Last night two Spanish teams (more specifically, two teams from Madrid), Real Madrid and Atlético de Madrid, disputed the final of the Champions League, the biggest and most elite tournament in European football. For those who are unfamiliar with the narrative between these teams, it goes something like this:
Real Madrid (as the name, ‘Royal Madrid’ implies–the King himself Juan Carlos I is a supporter, not coincidentally) has throughout its history been seen as an upper-class team, ‘posh’ if you will. They also bear the unfortunate stigma of having been the official team of the dictatorial Franco regime. Even after the death of the Caudillo, they remain the ‘establishment’ team par excellence.
As for el Atleti, their English-language Wikipedia page sums it up admirably:
“On the other side, the Rojiblancos were always characterized by a sentimiento de rebeldía, a sense of rebellion, although during the early Francisco Franco years, it was Atlético that was the preferred team of the regime, albeit forcibly[…]
“Such perceptions have had an important impact on the city’s footballing identities, tapping into the collective consciousness. In this vein, Atlético fans were probably the originators, and are the most frequent singers, of the song ‘Hala Madrid, hala Madrid, el equipo del gobierno, la vergüenza del país’, “Go Madrid, go Madrid, the government’s team, the country’s shame.”
(One would be remiss, though, not to point out the shadier parts of Atleti’s history, namely the 16-year presidency of Jesús Gil, mayor of Marbella and one of the most famously corrupt politicians in Spain’s long history of corrupt politicians.)
In any case there was no small amount of drama in the duel between the two Madrid clubs last night on the international stage of Lisboa’s Da Luz Stadium, with Real Madrid seeking to capture their tenth European title and Atlético seeking their first, a perfect capstone to their Cinderella season. Real Madrid versus Atlético de Madrid: the team of €100-million transfer deals for players like Cristiano Ronaldo and Gareth Bale (seen by many as absolutely criminal given Spain’s current economic situation) versus a much more modestly financed squad (though, truth be told, none of the players on the Atleti side are what you’d call poor, either).

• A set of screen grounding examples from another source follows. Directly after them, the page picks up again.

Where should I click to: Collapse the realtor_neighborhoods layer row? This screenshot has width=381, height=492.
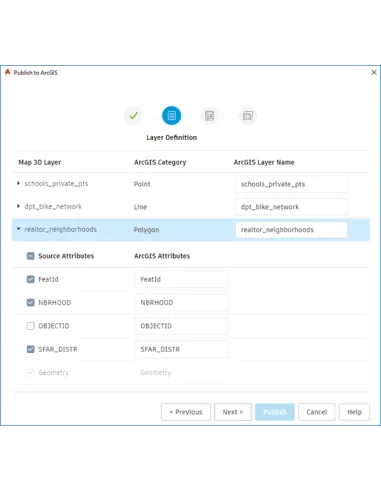pos(18,229)
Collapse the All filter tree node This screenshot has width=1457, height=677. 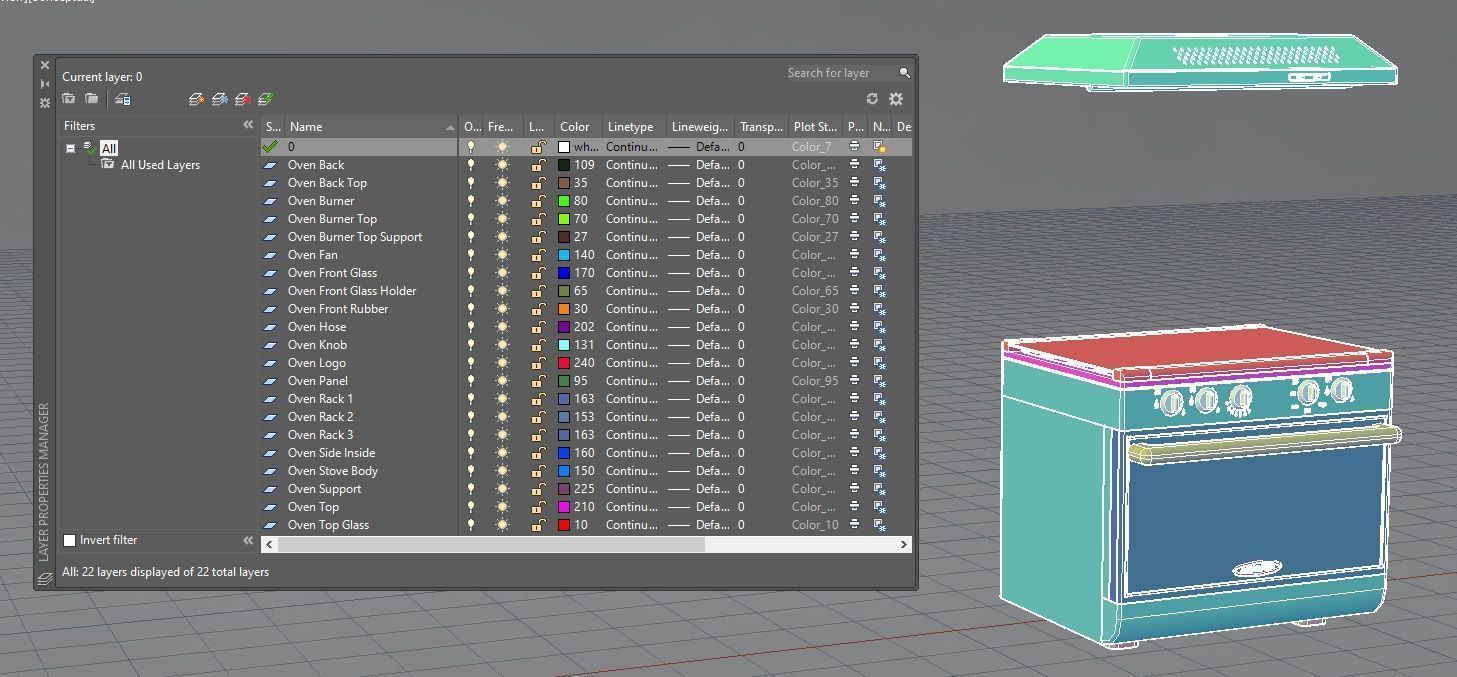[70, 148]
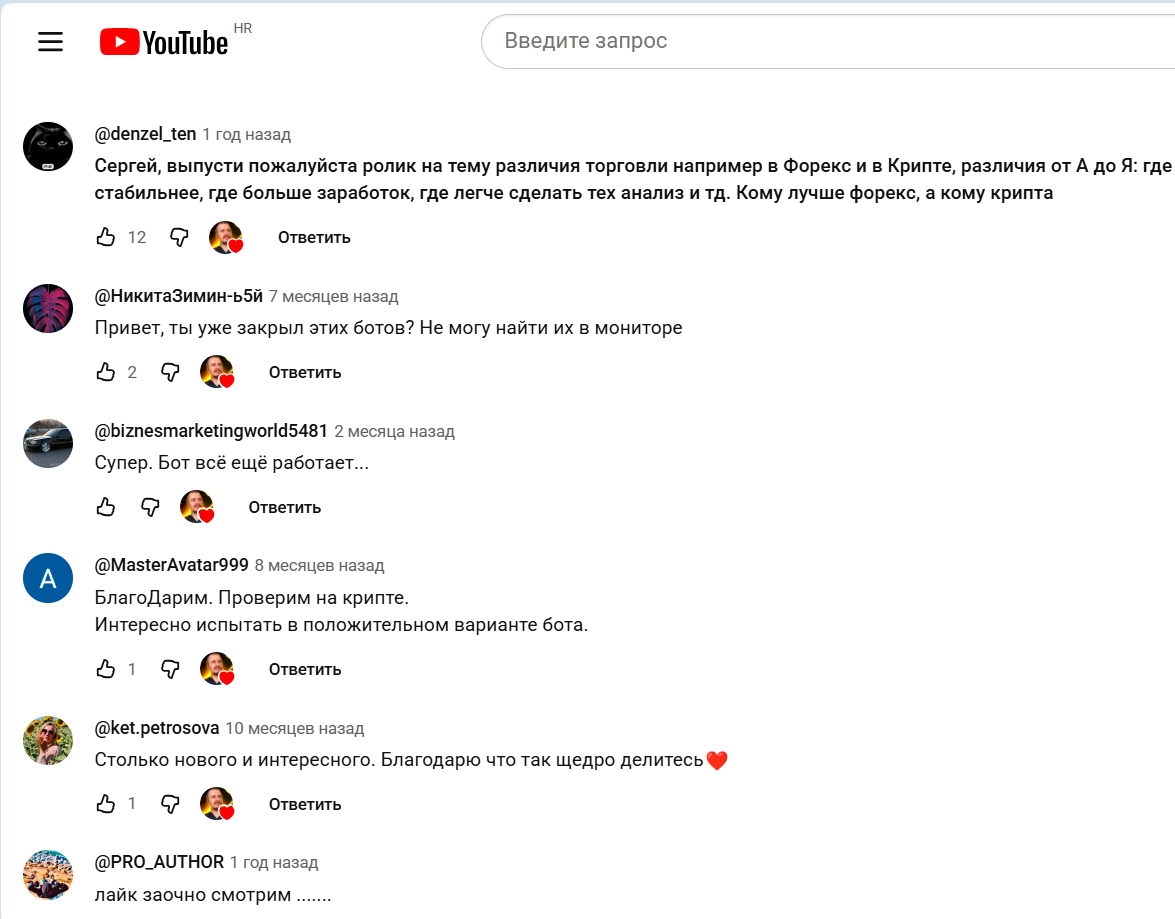
Task: Click Ответить under the @ket.petrosova comment
Action: point(305,804)
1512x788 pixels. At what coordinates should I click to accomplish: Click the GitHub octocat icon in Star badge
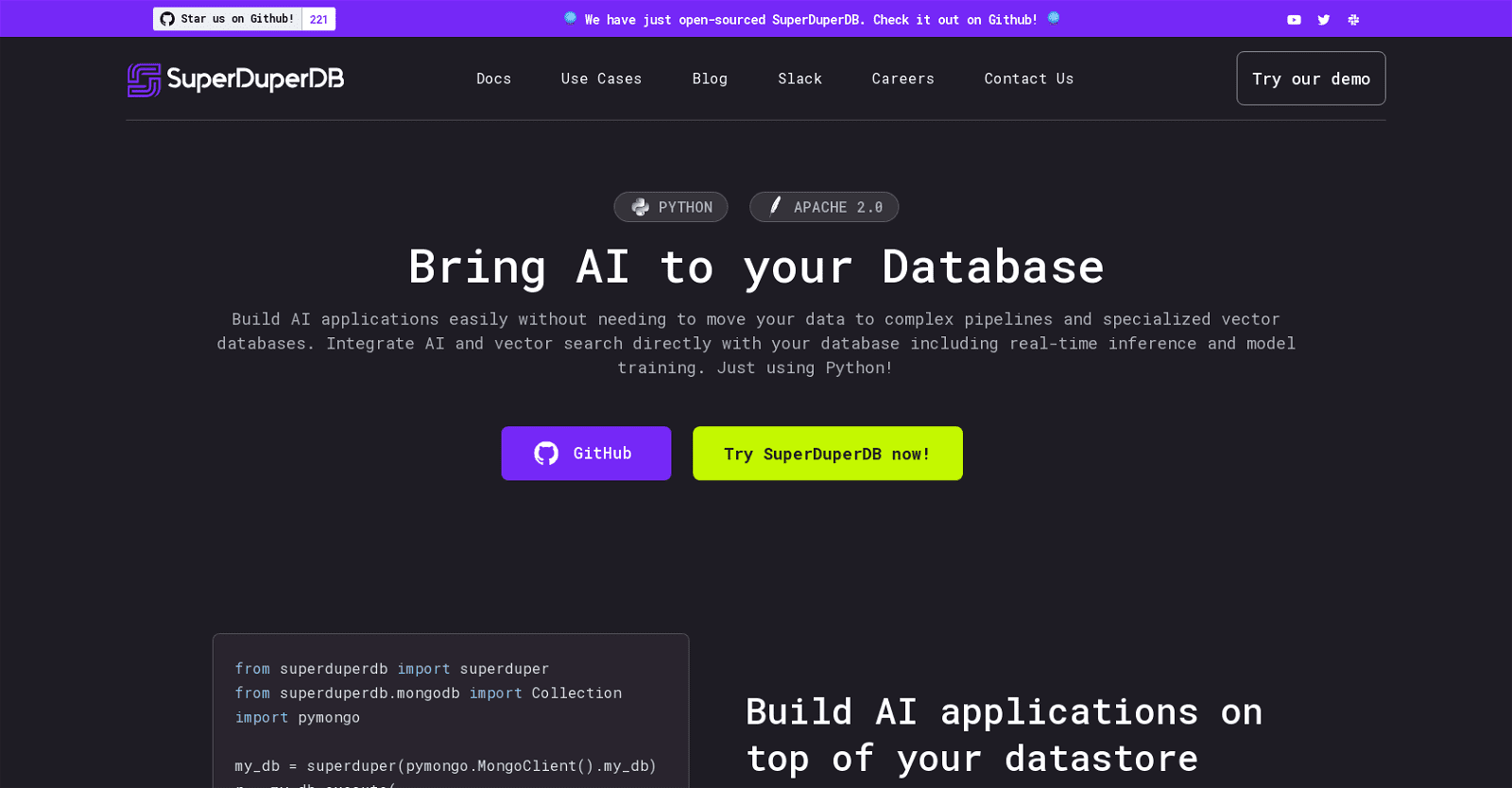point(167,19)
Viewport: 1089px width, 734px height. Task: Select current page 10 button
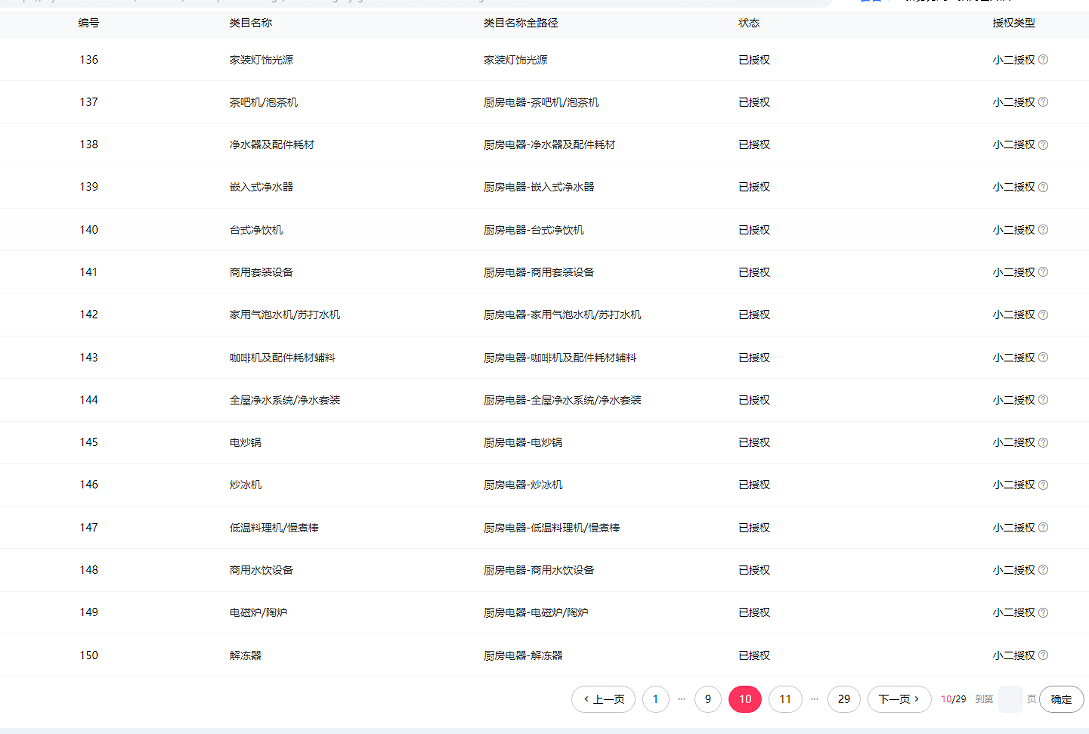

Powerhouse versus underdog. ‘Establishment’ versus ‘sentimiento de rebeldía’.
Real Madrid won, 4-1.
Inevitably, I find that the result of last night’s match has colored my perception of the European elections being held today. As we speak, Spanish voters are casting their votes for the European parliament, and turnout is projected to be abysmal–I, for one, didn’t get the feeling as I accompanied my wife to the polls (she can vote, I can’t) that many people were turning up for what the media often calls ‘la gran fiesta de la democracia’.
Whether that’s down to general skepticism about the European project or perhaps a huge collective hangover after last night’s match, who knows. Maybe people feel as though their vote doesn’t matter. That the major parties have the game rigged in their favor, to the exclusion of smaller grassroots platforms. That no matter who they vote for, the die has been cast, the tide of rampant globalization unleashed and Europe as a whole doomed to backslide into 21st-century feudalism. That the bigwigs of industry and finance will continue doing whatever the hell they please, regardless of what the great unwashed have to say about it.
Or at least what photos like the one above suggest to my mind, anyway. Try as I might, I can’t shake the feeling that tonight when they announce the elections result, we’ll be told that–just like last night–Goliath won.